Лишь немногие могли рассказать потом, что створилось на том поединке. Ибо зрели его лишь несколько первых рядов растянутого на четыре версты великого воинства. К тому же видеть им довелось немногое: тяжкий скок коней, краткий треск и скрежет столкновения и выброшенные тем ударом из седел тела: татарин – снизу, русич – сверху. Да и сколь их осталось, тех видоков? Не все ли они полегли в первом же яростном суступе противоборствующих ратей? На костях богатырей-поединщиков насмерть сцепились пешие воинства. Хороши Мамаевы наемники, и крепкому строю вельми обучены генуэзскими командорами. В ином месте, где есть простор для искусного маневра, может, и преухитрили бы русских смердов черные латники. А здесь, в свальной резне, где и мечом-то толком не размахнуться, враз потеряли силу навыки правильного строя. Какой там строй, когда свои же задние ряды неотвратимо выпирают передних на безжалостные мужицкие рогатины!
Как встречные лесные пожары, безжалостно губят друг друга супротивники. Мало чего соображая в немыслимой теснотище, сходятся они грудь в грудь с врагом, норовя в слепой ярости хоть зубами дорваться до чужого горла, хоть перстами достать ненавистные глаза!
Откуда можно охватить взором всю великую битву?
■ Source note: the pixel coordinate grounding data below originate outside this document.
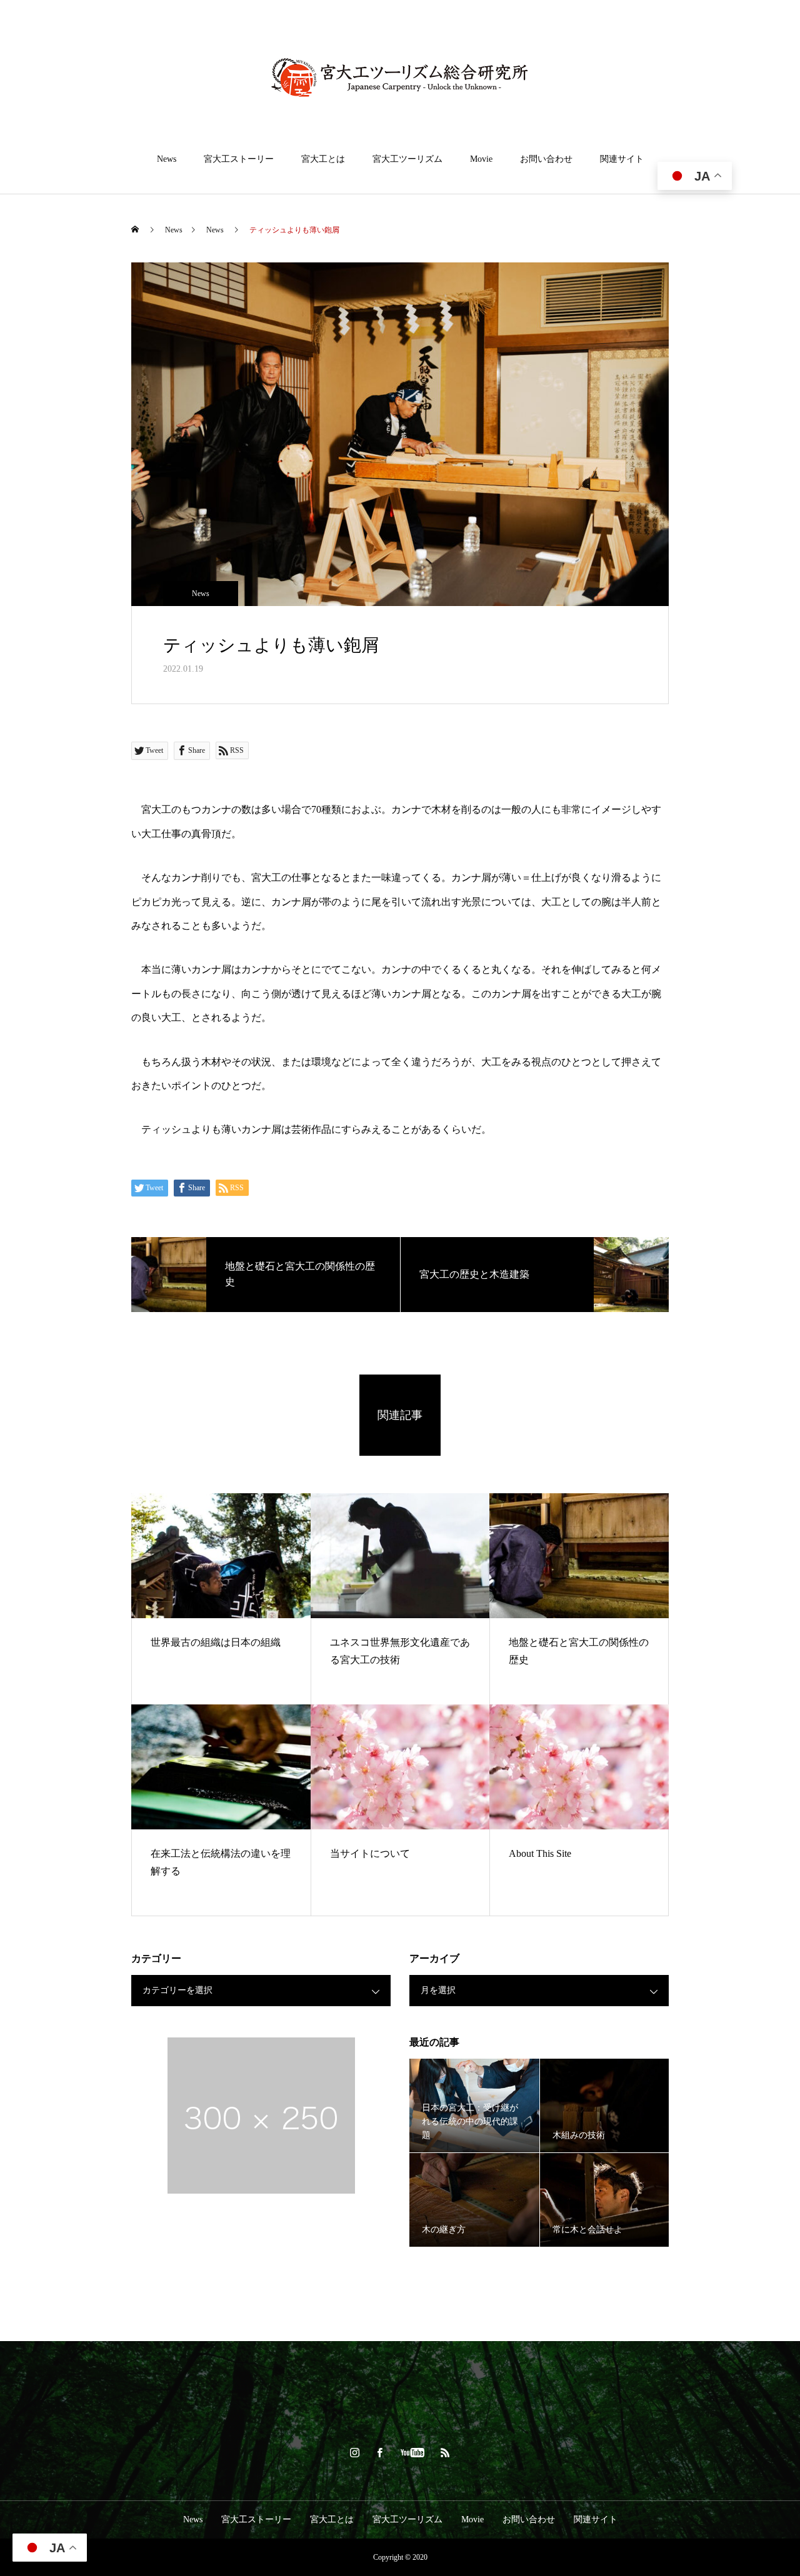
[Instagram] (355, 2452)
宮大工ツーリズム (407, 159)
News (166, 159)
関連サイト (622, 159)
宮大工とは (323, 159)
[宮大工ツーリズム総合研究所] (400, 77)
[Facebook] (380, 2452)
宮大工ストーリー (239, 159)
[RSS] (445, 2452)
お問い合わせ (546, 159)
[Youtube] (413, 2452)
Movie (481, 159)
Разве что с Красного Холма, где стоит походный шатер Мамая. А еще с иного возвышенного места, где реет на ветру в центре Большого полка темно-красное великокняжеское знамя. Там, вдали от кровавого бучила разгорающегося сражения, и заповедано стояти главному вождю и воителю. Однако Дмитрий Иванович рассудил по‑иному, препоручив блюсти то место другу-однодумцу Михаилу Бренку, облаченному в великокняжеские одежды. Как ни уговаривали его воеводы, князь был непреклонен в своем решении:
– Ежели мы с вами все обмыслили по‑годному, значит, быть одолению на супостаты! Коли ошиблись – оставаться Руси под Ордою на веки вечные. И незачем мне тогда живу быти…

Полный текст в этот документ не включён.